La decisión fue comunicada por la propia UNESCO, que destacó la importancia de la zona en la conservación de la biodiversidad y el desarrollo sostenible. El parque argelino se suma así a la red mundial de reservas de biosfera, que incluye espacios protegidos en más de 130 países.
Un impulso para la proyección internacional de Argelia
La clasificación llega en un contexto de competencia regional entre Argelia y Marruecos por el liderazgo diplomático y medioambiental en el norte de África. Para Argel, el reconocimiento de la UNESCO supone un espaldarazo a su estrategia de posicionamiento internacional, especialmente en un momento en que ambos países rivalizan por influir en organismos multilaterales y foros globales.
La declaración también tiene implicaciones para España, vecino inmediato de ambos países. La proyección ecológica de Argelia puede reforzar su papel en la cuenca mediterránea, donde ya participa en iniciativas conjuntas de protección ambiental. La cooperación hispano-argelina en materia de espacios protegidos podría verse beneficiada, según fuentes del Ministerio de Transición Ecológica español.
Valor ecológico y cultural
El Parque Nacional de Theniet el Had, creado en 1929, es uno de los más antiguos de Argelia. Su bosque de cedros del Atlas, algunos con más de 300 años, constituye un ecosistema único en la región.
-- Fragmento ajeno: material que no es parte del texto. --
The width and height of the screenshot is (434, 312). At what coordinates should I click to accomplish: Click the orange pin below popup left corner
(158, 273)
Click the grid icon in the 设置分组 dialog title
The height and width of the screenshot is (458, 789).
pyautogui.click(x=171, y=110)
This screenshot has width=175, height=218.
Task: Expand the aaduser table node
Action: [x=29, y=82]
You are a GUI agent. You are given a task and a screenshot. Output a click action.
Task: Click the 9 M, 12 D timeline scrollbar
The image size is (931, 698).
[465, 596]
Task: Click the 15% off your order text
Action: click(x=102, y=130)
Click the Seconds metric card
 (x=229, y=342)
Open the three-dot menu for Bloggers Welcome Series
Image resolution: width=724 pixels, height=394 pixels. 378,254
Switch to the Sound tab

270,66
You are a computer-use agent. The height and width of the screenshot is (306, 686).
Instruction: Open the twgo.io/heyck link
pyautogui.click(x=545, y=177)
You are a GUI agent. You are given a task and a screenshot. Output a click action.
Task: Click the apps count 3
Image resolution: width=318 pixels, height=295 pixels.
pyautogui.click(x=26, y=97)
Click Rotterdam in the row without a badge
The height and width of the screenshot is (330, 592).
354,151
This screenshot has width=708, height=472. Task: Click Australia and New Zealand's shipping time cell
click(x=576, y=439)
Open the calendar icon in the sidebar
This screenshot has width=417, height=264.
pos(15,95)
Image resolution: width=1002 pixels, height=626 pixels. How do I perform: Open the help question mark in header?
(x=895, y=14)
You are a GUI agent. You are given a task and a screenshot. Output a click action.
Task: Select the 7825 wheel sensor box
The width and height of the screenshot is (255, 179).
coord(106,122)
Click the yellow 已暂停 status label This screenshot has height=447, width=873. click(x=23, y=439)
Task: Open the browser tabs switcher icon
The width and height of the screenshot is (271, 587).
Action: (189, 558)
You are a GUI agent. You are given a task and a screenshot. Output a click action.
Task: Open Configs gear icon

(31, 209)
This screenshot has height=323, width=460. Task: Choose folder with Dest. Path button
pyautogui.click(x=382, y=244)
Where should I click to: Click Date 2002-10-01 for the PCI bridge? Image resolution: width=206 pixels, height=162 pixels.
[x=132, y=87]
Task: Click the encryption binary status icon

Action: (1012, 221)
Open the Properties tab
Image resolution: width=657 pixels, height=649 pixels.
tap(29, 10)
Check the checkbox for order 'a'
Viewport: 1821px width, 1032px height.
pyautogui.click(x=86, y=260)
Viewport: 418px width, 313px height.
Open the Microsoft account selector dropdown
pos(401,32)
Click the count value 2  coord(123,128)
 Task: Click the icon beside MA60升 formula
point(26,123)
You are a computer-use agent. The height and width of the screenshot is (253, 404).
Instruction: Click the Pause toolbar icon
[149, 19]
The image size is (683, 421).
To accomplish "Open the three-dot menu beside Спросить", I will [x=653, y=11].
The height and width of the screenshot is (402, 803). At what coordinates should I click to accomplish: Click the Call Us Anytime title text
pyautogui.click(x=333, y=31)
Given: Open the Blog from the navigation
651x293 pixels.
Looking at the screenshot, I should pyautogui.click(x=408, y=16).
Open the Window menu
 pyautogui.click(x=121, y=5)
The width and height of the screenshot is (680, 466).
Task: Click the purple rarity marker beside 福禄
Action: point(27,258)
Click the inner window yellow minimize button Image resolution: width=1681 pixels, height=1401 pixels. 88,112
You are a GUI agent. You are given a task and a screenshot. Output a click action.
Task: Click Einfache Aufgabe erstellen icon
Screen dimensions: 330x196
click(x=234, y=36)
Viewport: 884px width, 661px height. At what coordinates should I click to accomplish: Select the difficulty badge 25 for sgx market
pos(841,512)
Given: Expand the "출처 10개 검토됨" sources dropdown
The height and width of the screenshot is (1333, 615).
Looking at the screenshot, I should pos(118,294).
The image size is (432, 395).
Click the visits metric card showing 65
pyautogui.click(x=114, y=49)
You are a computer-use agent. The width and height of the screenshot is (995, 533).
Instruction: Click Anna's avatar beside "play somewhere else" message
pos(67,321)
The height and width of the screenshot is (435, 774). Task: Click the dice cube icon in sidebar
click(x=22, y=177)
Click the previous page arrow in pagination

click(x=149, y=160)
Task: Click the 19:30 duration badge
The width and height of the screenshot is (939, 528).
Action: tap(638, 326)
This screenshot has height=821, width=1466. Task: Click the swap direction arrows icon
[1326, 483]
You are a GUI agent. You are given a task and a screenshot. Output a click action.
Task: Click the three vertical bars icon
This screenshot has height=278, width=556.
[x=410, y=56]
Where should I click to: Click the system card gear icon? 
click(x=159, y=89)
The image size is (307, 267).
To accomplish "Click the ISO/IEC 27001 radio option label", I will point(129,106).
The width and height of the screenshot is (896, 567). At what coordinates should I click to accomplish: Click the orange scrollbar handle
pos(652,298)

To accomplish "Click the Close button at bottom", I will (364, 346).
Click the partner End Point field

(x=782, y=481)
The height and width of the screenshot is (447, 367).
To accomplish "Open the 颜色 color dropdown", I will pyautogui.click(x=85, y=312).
Además de su riqueza natural, el área alberga vestigios arqueológicos y tradiciones bereberes, lo que refuerza su candidatura como reserva de biosfera.
La UNESCO ha valorado especialmente los programas de desarrollo sostenible impulsados por las autoridades argelinas en los alrededores del parque, que combinan la conservación con actividades económicas como el ecoturismo y la recolección controlada de productos forestales.